Поэтика мифа. Мелетинский
Хотя жители деревни относятся к замку и замковым чиновникам с религиозным пиететом, но со стороны, доступной внешнему наблюдению, таинственный замок предстает как бесконечная иерархия бюрократических канцелярий, в которых дела безнадежно запутаны (так же и деловые документы деревенского старосты хранятся в хаотическом виде его женой в домашнем шкафу). И суд, ведущий процесс Иозефа К., предстает в причудливом и одновременно крайне непривлекательном виде. Он ютится на пыльных и душных чердаках бедного дома в предместье; судьи очень плохо одеты, и только на картинках их рисуют, согласно канону, восседающими в мантиях на тронах; адвокаты проваливаются сквозь дыры в полу в коридоре, где собираются обивающие пороги таинственного учреждения обвиняемые; следователь путает имена допрашиваемых; голодные стражи покушаются на завтрак и белье арестованного, за что их потом секут в темных закоулках банка, где служит Иозеф. Казнь Иозефа по приговору суда выглядит как убийство бандитами горожанина на пустынной окраине.
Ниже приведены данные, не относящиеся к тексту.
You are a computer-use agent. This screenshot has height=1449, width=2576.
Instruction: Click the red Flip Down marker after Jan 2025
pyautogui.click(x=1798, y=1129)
Подобная "прозаизация" не только не ослабляет представление о силе и могуществе высоких правящих учреждений, не делает смешным и наглядным механизм их функционирования, а, как раз наоборот, подчеркивает их таинственную силу, как бы таящуюся в темных и грязных закоулках быта, придает неожиданный "демонизм" самым привычным местам, предметам, самым ничтожным людям, делает их фоном и действующими лицами кошмарного сна. Камю (см. прим. 183), давший в целом одностороннее объяснение творчеству Кафки, правильно подметил, что у Кафки впечатление ужаса поддерживается именно обыденностью. Вся эта прозаизация демонического начала подчеркивает кажущуюся герою абсурдность всего происходящего и убедительно мотивирует его чувство затравленности и одиночества, ощущение "дамоклова меча" у Иозефа К. и безнадежных "сизифовых" усилий у землемера К. "Процесс" и "Замок" имеют совершенно аналогичную структуру и лежащую в ее основе модель мира, с той лишь разницей, что не знающий своей вины Иозеф К. не может избежать настигающего его процесса, а землемер К. - достигнуть удаляющегося от него недоступного замка и добиться натурализации в деревне. Оба романа как бы находятся в этом смысле строго в отношении дополнительности.